Jen Bervin’s Nets is a deceptively quick read, I think. I didn’t read the actual Shakespearean sonnet from which each of her poems is derived, and I am not sure that I should or need to. That said, I think Nets can also be thought of as either a deceptively simple project/experiment, in which much much more is going on in each netting than we apparently get upon first read. Or the opposite: there really isn’t too much to it, that there is no requirement for the resulting netted poem to have anything to do with its sonnet original, and that the netting is random or arbitrary. But even then, this arbitrariness is interesting. I suppose what’s most interesting to me about this project or experiment is the idea of the palimpsest, or the act of creating one or participating in the creation of one; is there an act of erasure here or the opposite. Or is this one (of many) ways in which we bring Shakespeare into our time/place/space, or find new meanings to the texts, or find ourselves in the texts.
Juan Felipe Herrera’s Border-Crosser With a Lamborghini Dream. This is a quick read, or maybe it’s just me. I got through it in one sitting, and I think part of what propelled me through it was that its overarching opening poem “punk half panther,” which is a cosmic and hip Mexicano Whitman-esque poem containing Multitudes! Multitudes, I say. I think once I surrendered my need for the narrative to make conventional “sense,” I got that the rest of the book would deliver that same “lack of sense.” Herrera uses the poems to enact the mixed-up cosmic urban migrant laborer politicized and indigenous voices all inhabiting the same space and speaking at once or all competing for the platform on which to speak. There is a section of poems addressing a “fool,” and a “hey baby.” These poems are as familiar in tone (as in the speaker’s physical and emotional distance from the addressee) as they are chastising or patronizing; indeed, “fool,” can be either a term of affection as much as it is a derisive one. Same with “baby,” I guess. I read this section of poems and their lack of “sense” almost like the addressee, who is the Border-Crosser, is trying to understand all these American colloquialisms, academic and political speak, legalese, pop culture speak with which he is barraged. It’s all coming at him at rapid fire speed, from speakers he hasn’t figured out yet whether he can trust.
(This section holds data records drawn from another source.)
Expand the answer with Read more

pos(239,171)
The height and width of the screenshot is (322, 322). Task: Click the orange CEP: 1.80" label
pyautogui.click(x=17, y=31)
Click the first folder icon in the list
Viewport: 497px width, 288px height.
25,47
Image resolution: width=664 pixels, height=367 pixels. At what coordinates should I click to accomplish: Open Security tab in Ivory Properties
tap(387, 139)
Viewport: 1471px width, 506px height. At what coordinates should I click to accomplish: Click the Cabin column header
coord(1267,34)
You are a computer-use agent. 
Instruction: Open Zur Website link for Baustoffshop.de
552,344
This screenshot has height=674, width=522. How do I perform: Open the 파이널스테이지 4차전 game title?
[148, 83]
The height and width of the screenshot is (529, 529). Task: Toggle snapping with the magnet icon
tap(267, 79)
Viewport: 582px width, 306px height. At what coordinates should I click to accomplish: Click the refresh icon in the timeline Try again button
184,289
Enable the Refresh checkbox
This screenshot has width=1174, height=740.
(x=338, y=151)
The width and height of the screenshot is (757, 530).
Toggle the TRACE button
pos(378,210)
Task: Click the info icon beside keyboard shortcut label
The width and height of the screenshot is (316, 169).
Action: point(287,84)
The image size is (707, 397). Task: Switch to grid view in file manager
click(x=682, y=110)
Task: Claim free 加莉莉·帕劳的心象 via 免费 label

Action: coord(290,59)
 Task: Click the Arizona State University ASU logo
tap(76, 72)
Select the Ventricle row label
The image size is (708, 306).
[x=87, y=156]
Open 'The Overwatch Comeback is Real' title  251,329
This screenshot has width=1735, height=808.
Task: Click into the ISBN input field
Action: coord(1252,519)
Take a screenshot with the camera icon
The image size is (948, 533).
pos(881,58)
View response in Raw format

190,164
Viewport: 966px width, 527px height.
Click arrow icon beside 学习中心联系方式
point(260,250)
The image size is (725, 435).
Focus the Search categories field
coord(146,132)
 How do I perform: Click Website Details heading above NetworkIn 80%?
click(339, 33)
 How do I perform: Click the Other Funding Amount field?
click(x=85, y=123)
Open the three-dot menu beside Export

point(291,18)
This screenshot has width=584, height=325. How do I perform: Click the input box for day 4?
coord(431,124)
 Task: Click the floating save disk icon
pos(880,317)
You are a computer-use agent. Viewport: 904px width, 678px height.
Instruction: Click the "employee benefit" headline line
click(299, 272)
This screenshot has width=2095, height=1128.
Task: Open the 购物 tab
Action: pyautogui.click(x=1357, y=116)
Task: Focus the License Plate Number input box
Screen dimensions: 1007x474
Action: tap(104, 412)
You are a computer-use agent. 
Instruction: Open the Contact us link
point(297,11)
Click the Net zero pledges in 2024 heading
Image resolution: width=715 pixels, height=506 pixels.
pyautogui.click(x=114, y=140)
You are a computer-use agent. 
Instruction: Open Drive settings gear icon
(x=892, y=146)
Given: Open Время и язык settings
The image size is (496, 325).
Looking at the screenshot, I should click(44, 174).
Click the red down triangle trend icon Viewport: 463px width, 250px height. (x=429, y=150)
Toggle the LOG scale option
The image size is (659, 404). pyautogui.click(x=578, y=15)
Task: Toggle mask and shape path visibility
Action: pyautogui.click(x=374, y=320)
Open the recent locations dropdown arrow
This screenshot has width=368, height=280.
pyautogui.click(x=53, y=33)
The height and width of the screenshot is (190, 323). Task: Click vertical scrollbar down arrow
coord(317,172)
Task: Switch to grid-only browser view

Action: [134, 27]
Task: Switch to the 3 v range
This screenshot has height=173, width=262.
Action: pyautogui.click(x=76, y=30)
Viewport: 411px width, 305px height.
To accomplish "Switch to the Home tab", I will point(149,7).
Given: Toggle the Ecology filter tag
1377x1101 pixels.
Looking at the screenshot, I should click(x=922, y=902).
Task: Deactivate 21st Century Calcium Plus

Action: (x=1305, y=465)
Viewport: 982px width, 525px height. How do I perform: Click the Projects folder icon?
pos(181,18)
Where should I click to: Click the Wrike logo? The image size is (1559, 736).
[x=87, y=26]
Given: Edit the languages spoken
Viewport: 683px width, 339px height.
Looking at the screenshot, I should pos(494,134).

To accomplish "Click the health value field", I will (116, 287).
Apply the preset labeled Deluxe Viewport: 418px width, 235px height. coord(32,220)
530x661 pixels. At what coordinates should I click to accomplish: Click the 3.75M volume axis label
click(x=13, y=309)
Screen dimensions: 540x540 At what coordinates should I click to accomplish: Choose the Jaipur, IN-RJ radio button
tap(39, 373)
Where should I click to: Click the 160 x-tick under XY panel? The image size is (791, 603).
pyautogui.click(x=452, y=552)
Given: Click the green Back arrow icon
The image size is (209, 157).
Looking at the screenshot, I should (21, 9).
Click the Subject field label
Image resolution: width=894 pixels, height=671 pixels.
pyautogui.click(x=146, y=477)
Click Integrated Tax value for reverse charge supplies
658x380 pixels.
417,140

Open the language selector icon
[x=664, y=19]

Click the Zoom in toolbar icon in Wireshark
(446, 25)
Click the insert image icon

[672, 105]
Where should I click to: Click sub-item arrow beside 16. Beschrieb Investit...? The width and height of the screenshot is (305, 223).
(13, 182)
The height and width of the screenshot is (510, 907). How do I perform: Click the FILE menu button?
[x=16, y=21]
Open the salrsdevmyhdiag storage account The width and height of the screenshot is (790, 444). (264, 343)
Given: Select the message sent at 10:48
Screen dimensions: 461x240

So these poems convey or enact or demonstrate a struggle for grounding, and then there’s a shift to an I, in a longish poem/canto. In this canto, Herrera brings in Huichol terms for the community members, and rituals in which his speaker partakes as he continues trying to make sense of mothers on the streets lined with porn clubs in North Beach, a menacing Big Al pimpish figure, and the speaker/I, all in collision with one another. Sense of place is all mixed up here, as we move between sacred Huichol places and the grandfather officiating ceremony there, and the place of poetry and poetic voices in these porn-y streets. Hence, the music is all mixed up here. I think of Coltrane’s Ascension, or some hefty Ornette Coleman. Hectic. And now I haven’t read AndrĂ©s Montoya’s “Pakatelas,” in the recently released In the Grove, but I see there are formalistic similarities here, as well as that mix of the spiritual and earthy with the urban.
A clue to help the reading: Herrera states his poetics clear as day in this phrase: “Your rot, my epistemology.”
And this might become my mantra.
Tags: Border-Crosser With A Lamborghini Dream, Jen Bervin, Juan Felipe Herrera, Nets
15 April 2008 at 4:37 am |
i posted some quick thoughts about nets but the more i think about it, the more i am uncertain as to whether nevins has created an effective book length poem or just an effective poem that didn’t need the blurred text.
either way, i would say that she has brought herself into the text–a bold move, for sure–and forged a poem that honors the classic while bringing in the speaker’s contemporary voice. in that, by fusing the macro and the micro, i believe she has created a successful poem.
my question still stands: did she have to use 150 one sided pages to get to that poem? i guess the fact that this reader is still asking that question can qualify as another marker of a successful poem.
15 April 2008 at 5:01 am |
are you viewing the entire resulting (or remaining, or netted text) as a poem? you are right that the fact that we are continuing to talk about it, whether or not we particularly ‘enjoyed’ it is indicative of some kind of success.
i don’t know so much about ‘fusing’ together, or i don’t know if that’s how i’d describe what i think she has done. it seems more to me like “using” shakespeare as raw material from which to create a poem, like we would with google search results and other found texts, though i know you are addressing my ‘erasure’ question here. so ultimately i don’t think using a text as found text is either honoring or erasing it.
15 April 2008 at 10:03 pm |
i’m viewing the netted text as one poem.
i prefer the term ‘fusing’ over ‘using’ because bervin utilizes iconic text; hence the macro of canonic poetry with the micro of the contemporary poetry. (note: i dont mean to make one seem larger over the other, i prefer to think of both terms inhabiting a similar space but there relative size based on perspective. in this case, bervin shifts here text to the forefront and makes shakespeare’s text the micro.)
based on the fact that bervin goes to the iconic, i believe there is opportunity to honor and/or erase. if she was just using last week’s headline, maybe not so much.